§ PASSAGE GIVEN:

# New Photo Size!



## LOAH (Sep 29, 2007)

Here's a quote from *Petersen*:


> I just bumped up the maximum width to 625 pixels. Any wider than that, and the forum would automatically cut off the photos since they would spill beyond the maximum size of the board that's coded right into the templates. Fixing that problem would require me replacing all the rotating photos at the top of the board and then recoding the templates. And I'm not all that eager to do that. :wink:


So now we can hotlink larger photos into our posts. Thanks, Petersen.


----------



## JAT83 (Sep 9, 2007)

Awesome, now I just need to get new batteries for my camera! :lol:


----------



## mjschijf (Oct 1, 2007)

Wow this is really nice! In the fishing report I posted a couple of days ago, it took me some time to resize all of my photos so they were small enough. Good work Petersen!


----------



## James (Oct 7, 2007)

Nice. Thank you.


----------



## Petersen (Sep 7, 2007)

I've had to cut back the size slightly to a maximum of 618 pixels wide. Without recoding the templates, the forum just won't stretch out wide enough to fit anything bigger than that. Anyway, like I've said in the announcement post at the top of this category, big photos really kill those accessing the site with a modem (26 percent of our traffic) or a lower-resolution monitors (11 percent of our traffic).


----------



## FROGGER (Oct 1, 2007)

§ WHAT TO DO:
Set down everything in the photo size thread, word for word, from "## Petersen (Sep" down to "FROGGER (Oct 1, 2007)".

§ SUPPLIED DATA:

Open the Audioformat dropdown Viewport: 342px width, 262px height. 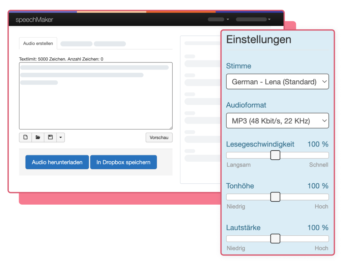277,121
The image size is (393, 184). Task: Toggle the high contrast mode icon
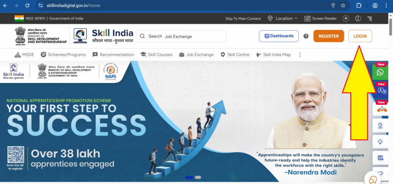pos(358,18)
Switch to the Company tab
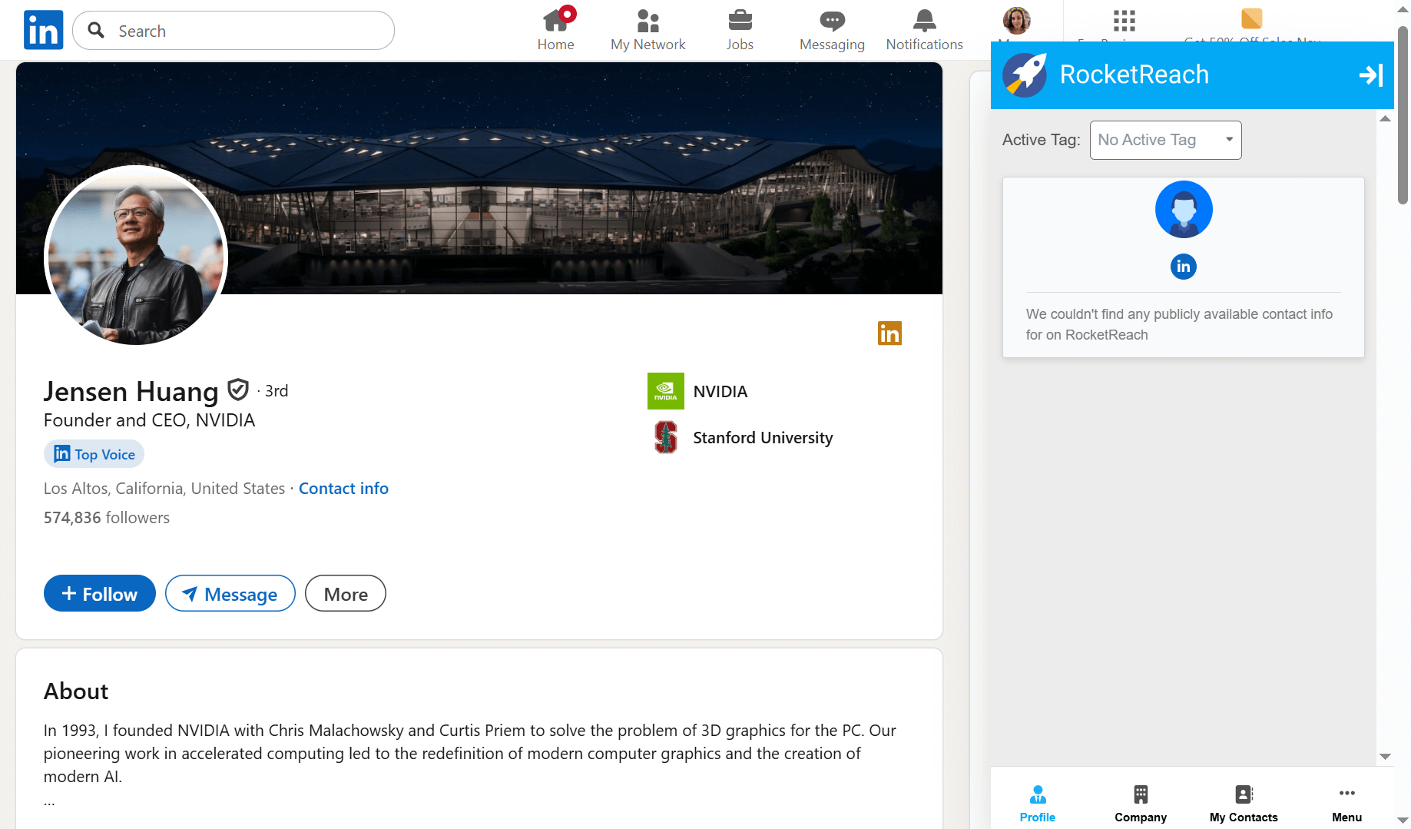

§ EXPECTED OUTPUT:
## Petersen (Sep 7, 2007)

I've had to cut back the size slightly to a maximum of 618 pixels wide. Without recoding the templates, the forum just won't stretch out wide enough to fit anything bigger than that. Anyway, like I've said in the announcement post at the top of this category, big photos really kill those accessing the site with a modem (26 percent of our traffic) or a lower-resolution monitors (11 percent of our traffic).


----------



## FROGGER (Oct 1, 2007)